The key point here is that while neither the UK nor Italy has deliberately tried to depreciate its currency to gain competitive advantage, in practice both countries have been able to do so, and this has put enormous pressure on German and French industry. It is quite difficult for anyone sitting in Britain to understand the real fear now running through both Germany and France as both countries teeter on the brink of renewed recession. If things seem slowish here on the periphery of Europe, they are vastly worse at the core.
So what will happen? As far as one can judge at this stage - the Verona meeting does not end until lunch-time today - the finance ministers and central banks have agreed to disagree. There has to be some co-ordination of policy, but how rigid that will be is for the future. Just getting inflation rates more in line would be very helpful. The graph on the left shows how while average inflation in the EU countries is back to the level of the late 1960s, the dispersion of these levels is still higher than it was then. If you are worried about exchange-rate pressures, the dispersion is arguably more important than the actual level of inflation, for if everyone is inflating at the same rate, however high that rate is, there should be less pressure for shifts in exchange rates.

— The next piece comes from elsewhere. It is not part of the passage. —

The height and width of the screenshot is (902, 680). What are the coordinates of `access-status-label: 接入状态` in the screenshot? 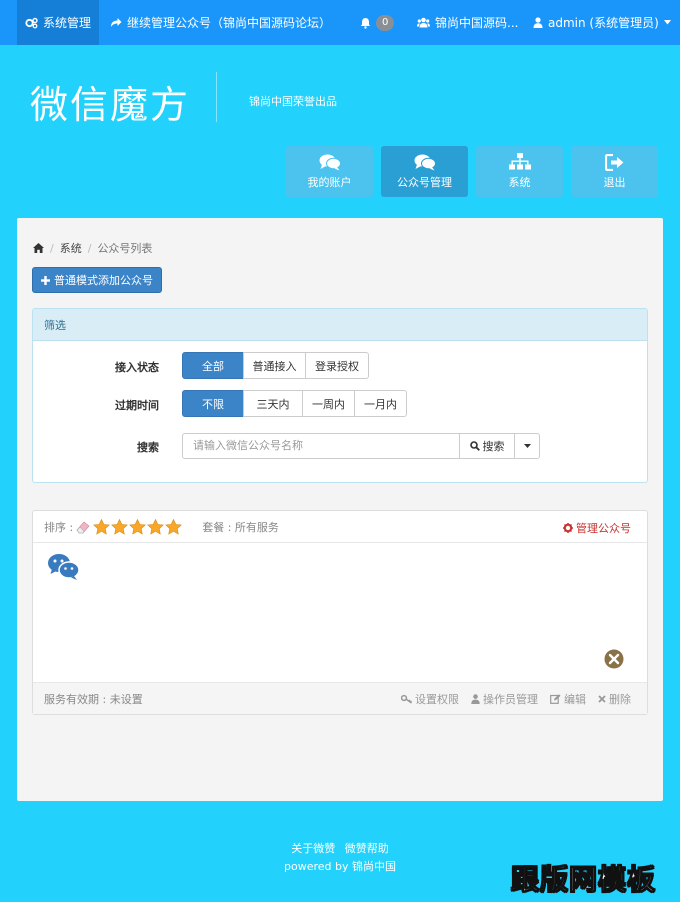 It's located at (137, 368).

Setting targets for inflation, though, cannot be enough, for there is no point in having targets if the underlying policies are out of kilter. Here the Maastricht criteria for fiscal policy are a great help for they do set a bench-mark for the deficit; 3 per cent of GDP may be too high, but at least it is better than any large EU country at present achieves.
Contrary to popular opinion, however, fiscal laxity is not a peculiarly European problem. If you project government fiscal policies forward, and make the admittedly unrealistic assumption of no change in policies after the year 2000, Germany and France both face a more healthy fiscal future than the US and Japan (see right hand graph). The UK is a model of restraint.
One of the oddities of the Maastricht criteria is that they are only supposed to apply to countries at the moment of joining the single currency - just what they might do once they were inside has been rather glossed over. So a second useful way forward would be to set up some kind of Europe- wide mechanism for requiring both insiders and outsiders to run responsible fiscal policies - not just to qualify for EMU, but as a good thing in its own right.
If that sort of approach is developed in the months following this meeting, then we will look back on Verona as a turning point in European financial affairs. But if the trade-sanction advocates start winning the argument, then Verona will have been the start of an unravelling of free trade in Europe, maybe even an unravelling of the EU itself.